Già sappiamo che nei prossimi mesi renderemo omaggio al soprano Renata Tebaldi (1° febbraio), all’attore Ugo Tognazzi (23 marzo) e al suo amico Raimondo Vianello (7 maggio), al leader comunista Enrico Berlinguer (25 maggio), al fondista cecoslovacco Emil Zátopek (19 settembre), al brigante Salvatore Giuliano (il 22 settembre), al pittore Lucien Freud (8 dicembre). Tutti nati nell’anno glorioso 1922. Quasi quotidianamente avremo delle buone ragioni per vivere di (ottimi) ricordi: forse per consolarci della mestizia attuale?
Ha scritto Oscar Wilde: «Molti calendari moderni guastano la dolce semplicità delle nostre vite ricordandoci che ogni giorno che passa è l’anniversario di un qualche evento perfettamente privo di interesse» (5+). Dovremmo forse correggere il suo pensiero: «Molti calendari rallegrano la scialba semplicità delle nostre vite ricordandoci che ogni giorno è l’anniversario di un evento non privo di interesse in mancanza di meglio» (5½). Non privo di interesse? E sì, perché in mancanza di meglio saremo comunque sollecitati a (ri)leggere Pasolini, Fenoglio, Meneghello, Vonnegut, Verga… e chi più ne ha più ne metta. D’accordo, non è poco, ma il presente vivrà solo di luce riflessa (del passato)? Bella domanda (6).
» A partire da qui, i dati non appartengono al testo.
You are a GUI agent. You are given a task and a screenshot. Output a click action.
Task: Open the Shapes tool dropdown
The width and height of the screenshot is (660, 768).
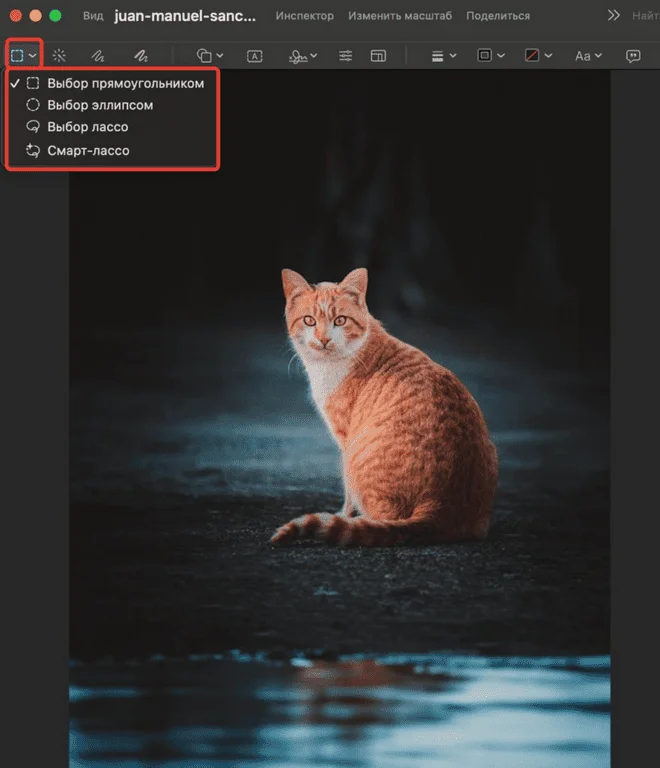(209, 56)
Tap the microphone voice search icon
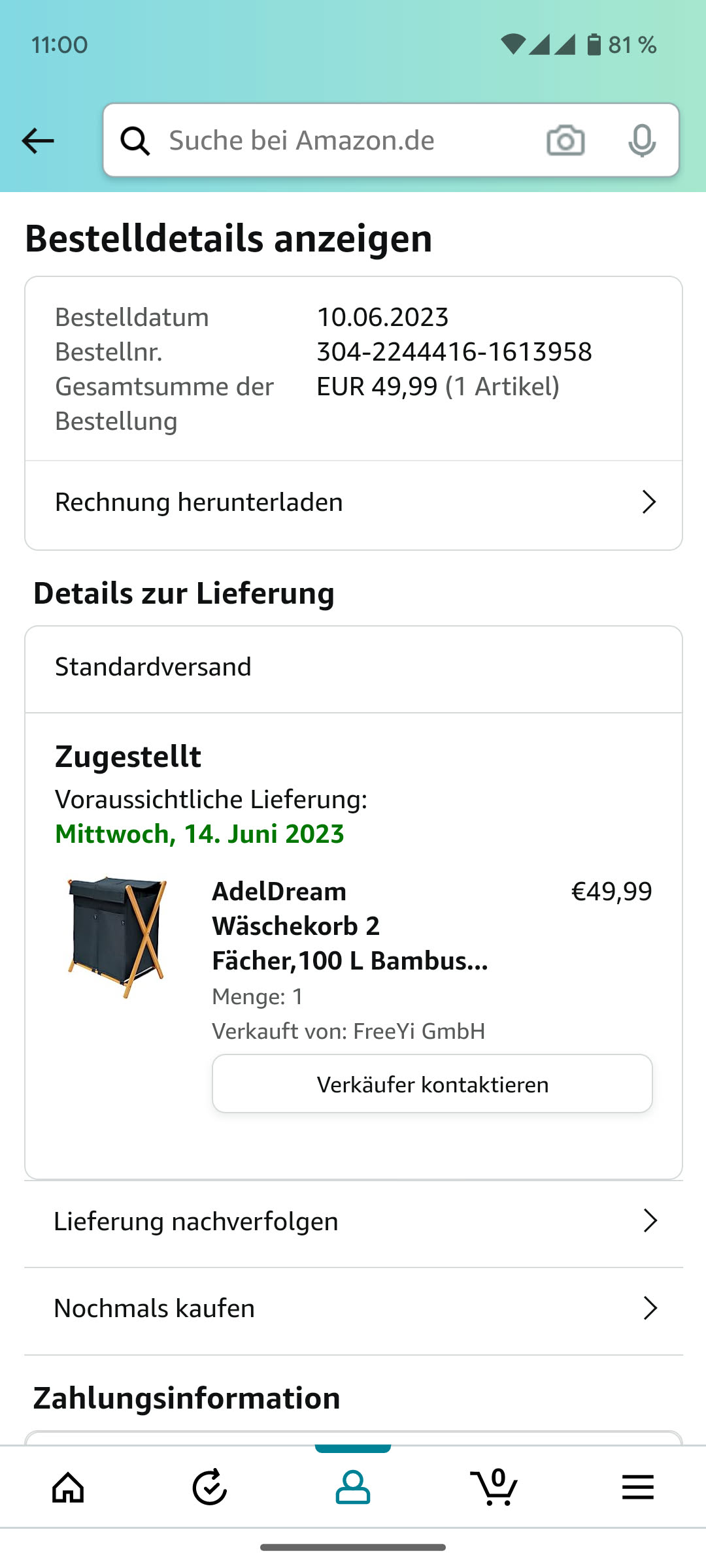This screenshot has width=706, height=1568. (642, 140)
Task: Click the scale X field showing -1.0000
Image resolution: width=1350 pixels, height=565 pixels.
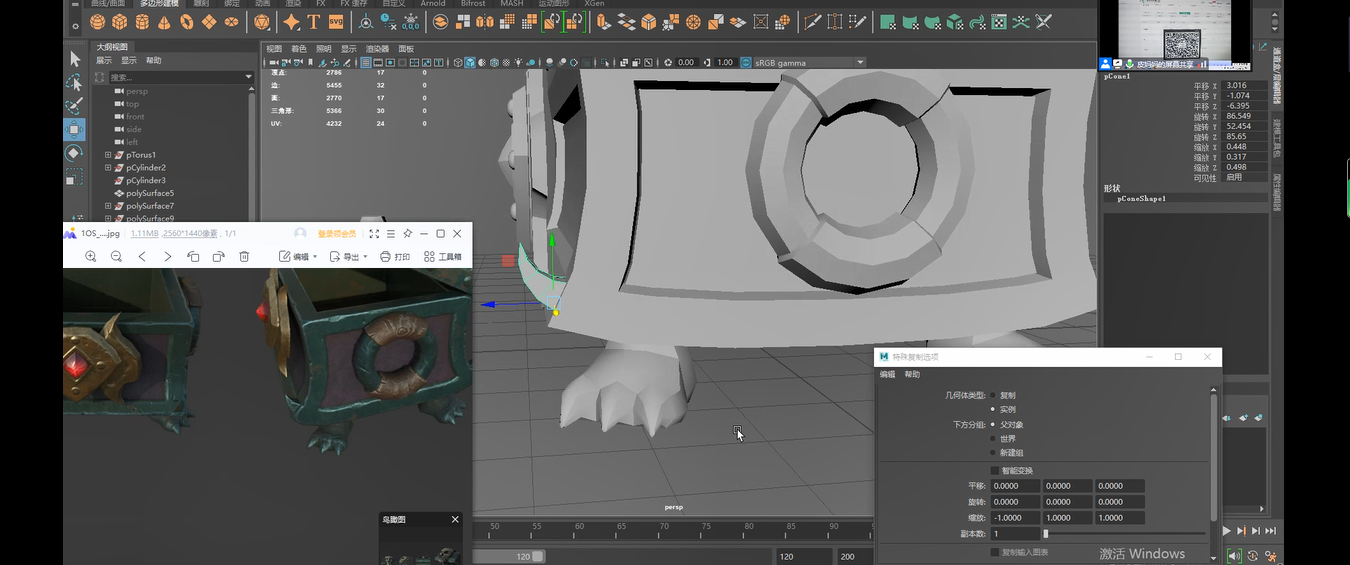Action: [1014, 518]
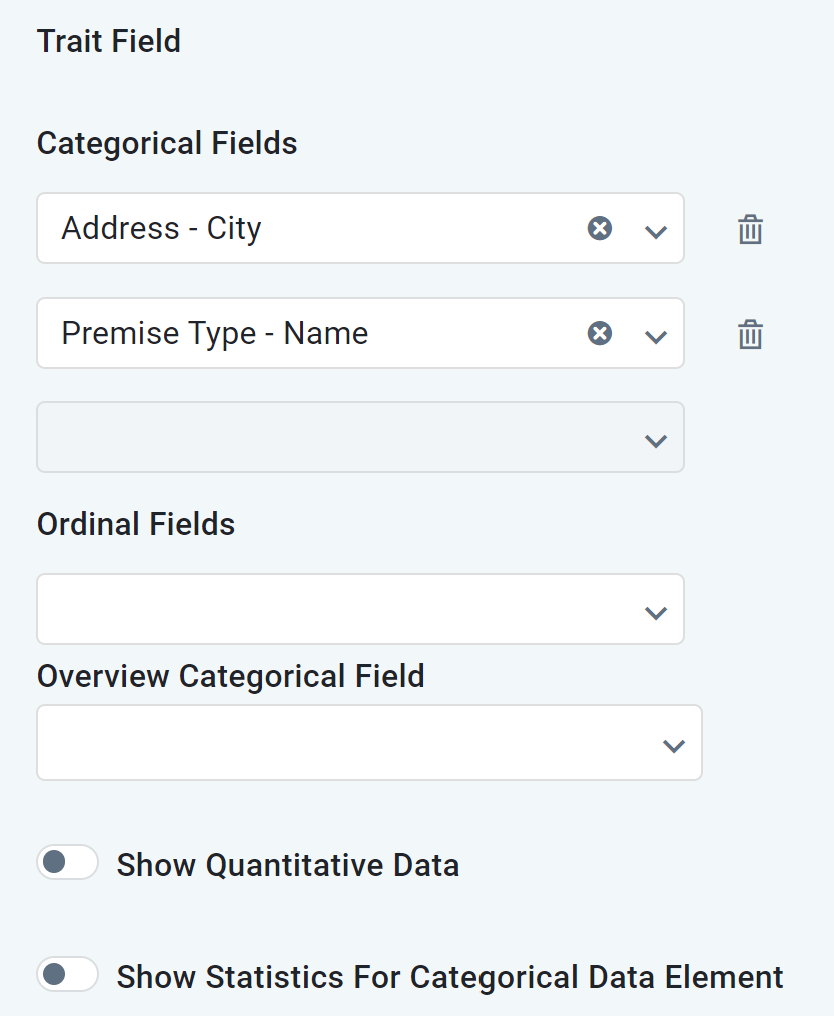Viewport: 834px width, 1016px height.
Task: Click the Show Quantitative Data label
Action: click(287, 865)
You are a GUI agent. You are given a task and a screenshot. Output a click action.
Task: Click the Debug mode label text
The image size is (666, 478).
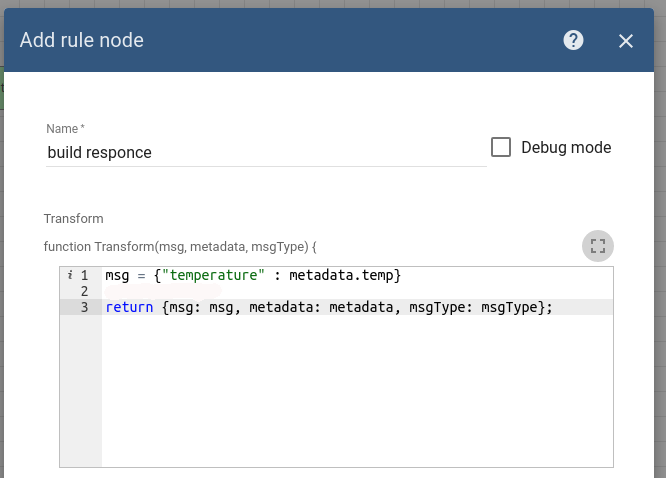(x=566, y=147)
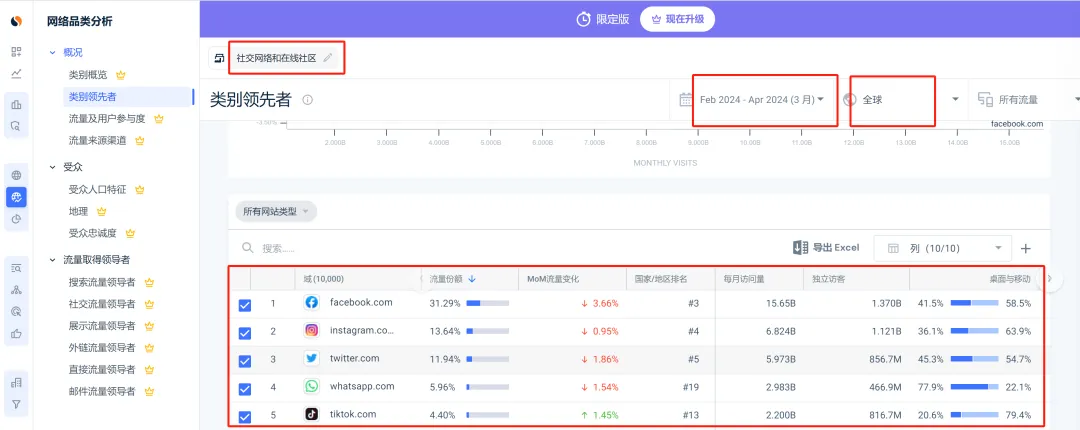Viewport: 1080px width, 430px height.
Task: Expand the 列 (10/10) columns dropdown
Action: click(x=943, y=248)
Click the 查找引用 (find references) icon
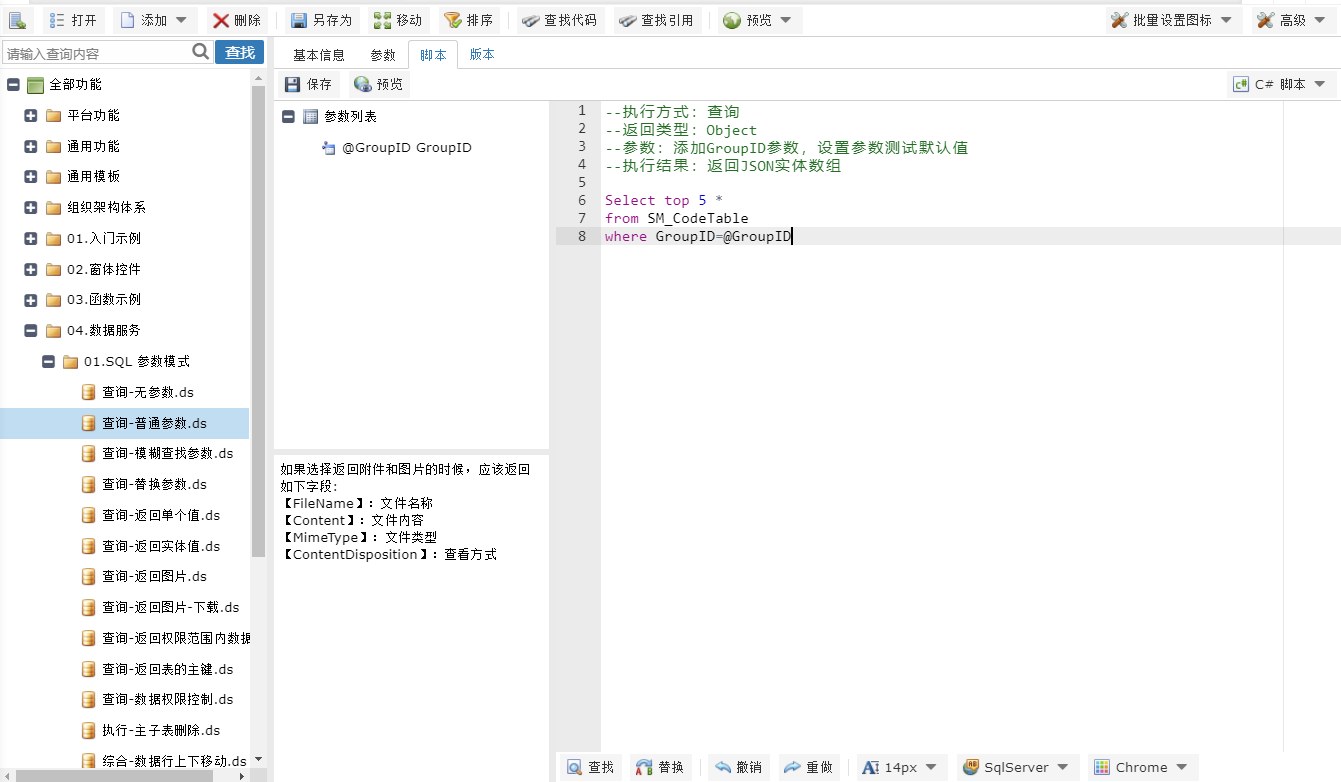This screenshot has width=1341, height=782. click(x=627, y=20)
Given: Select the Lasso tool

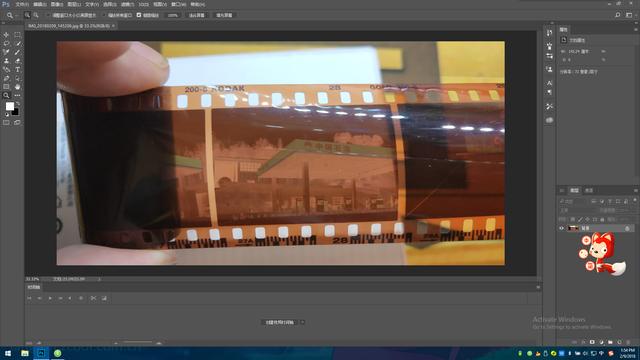Looking at the screenshot, I should coord(6,44).
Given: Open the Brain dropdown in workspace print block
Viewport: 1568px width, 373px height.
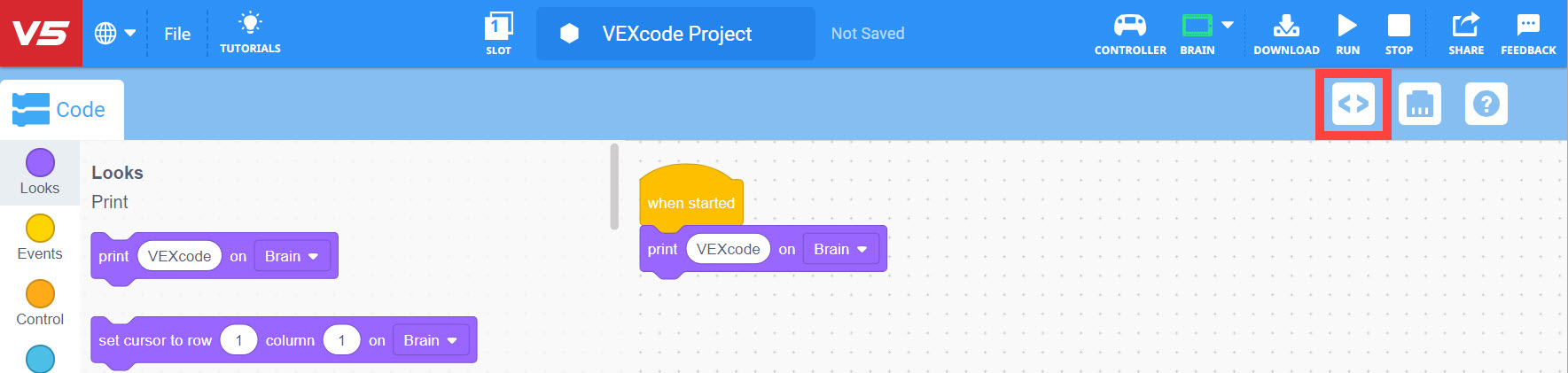Looking at the screenshot, I should pyautogui.click(x=840, y=250).
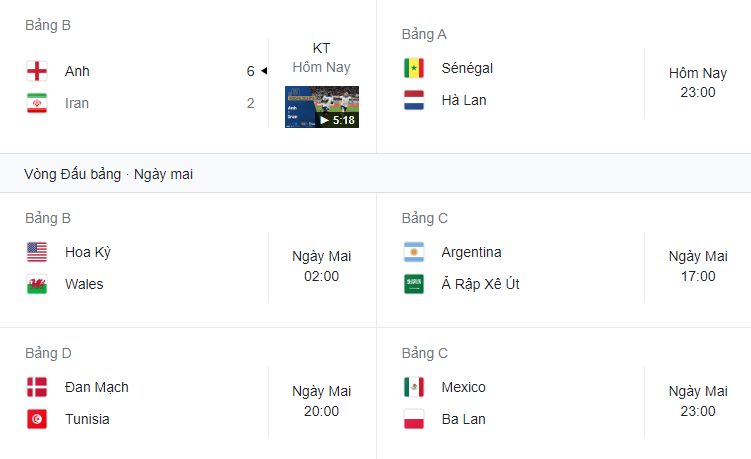Click the Iran flag icon
The width and height of the screenshot is (751, 459).
pyautogui.click(x=37, y=103)
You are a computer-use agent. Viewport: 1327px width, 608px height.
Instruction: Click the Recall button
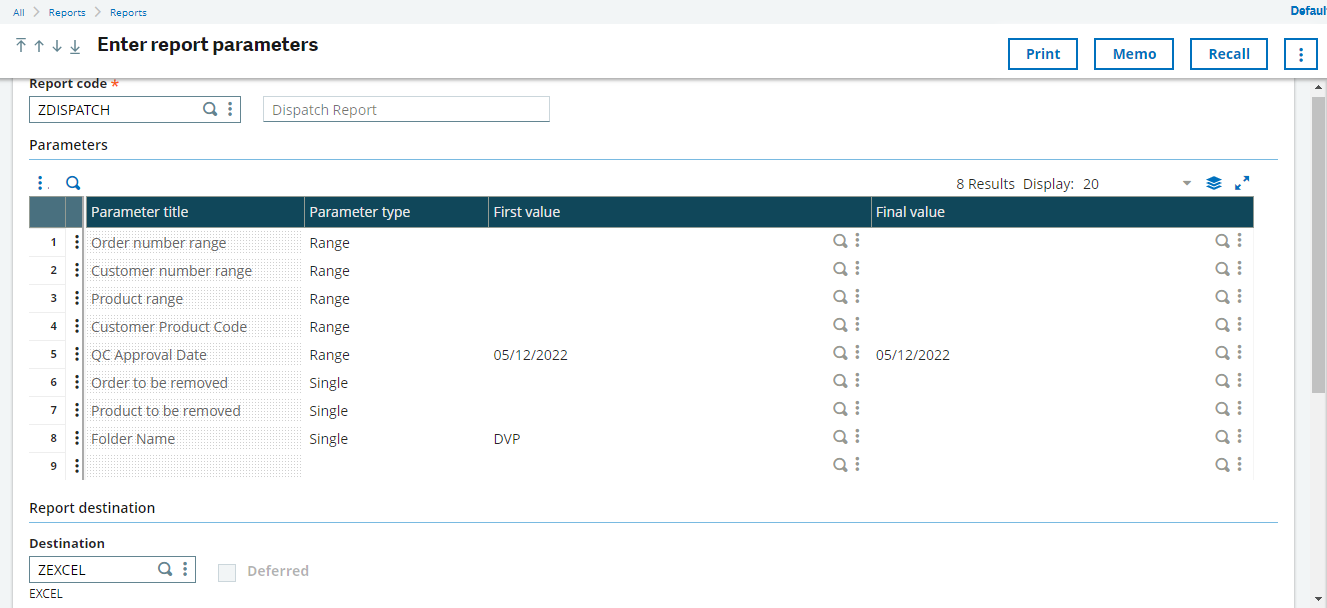(1228, 53)
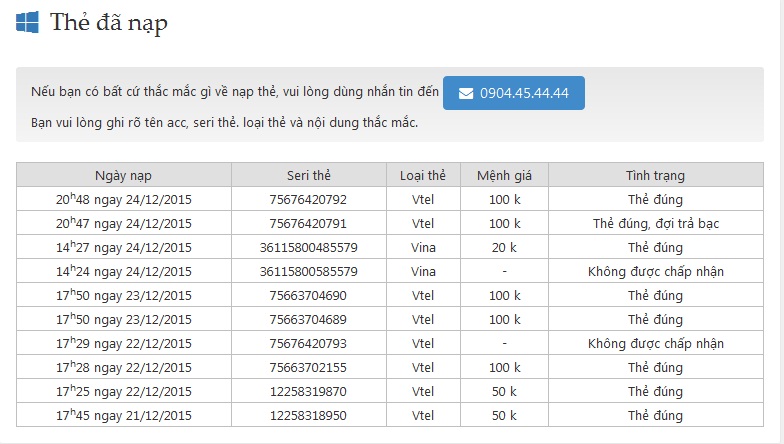The width and height of the screenshot is (784, 444).
Task: Select serial 12258319870 cell
Action: click(x=308, y=392)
Per un Beppe Fenoglio morto nel 1963, c’è un altro Fenoglio vivo e vegeto. Si chiama Jérôme, non è parente, nel senso che non ha nulla a che fare con l’autore di Una questione privata (6), ma merita 6 pure lui, anche perché ci aiuta a guardare al presente con un po’ di ottimismo. È il direttore di «Le Monde», il quotidiano francese (6–) che ha appena compiuto 77 anni e ha raggiunto i 500 mila abbonati, oltre 400 mila dei quali digitali e quasi 90 mila per l’edizione cartacea. A cui vanno aggiunte le 30 mila copie vendute in edicola. La redazione è cresciuta e mentre altri giornali perdono lettori e licenziano, «Le Monde» guadagna (anche lettori giovani) e assume redattori. Sono numeri riferiti su «la Repubblica» dalla corrispondente a Parigi Anais Ginori.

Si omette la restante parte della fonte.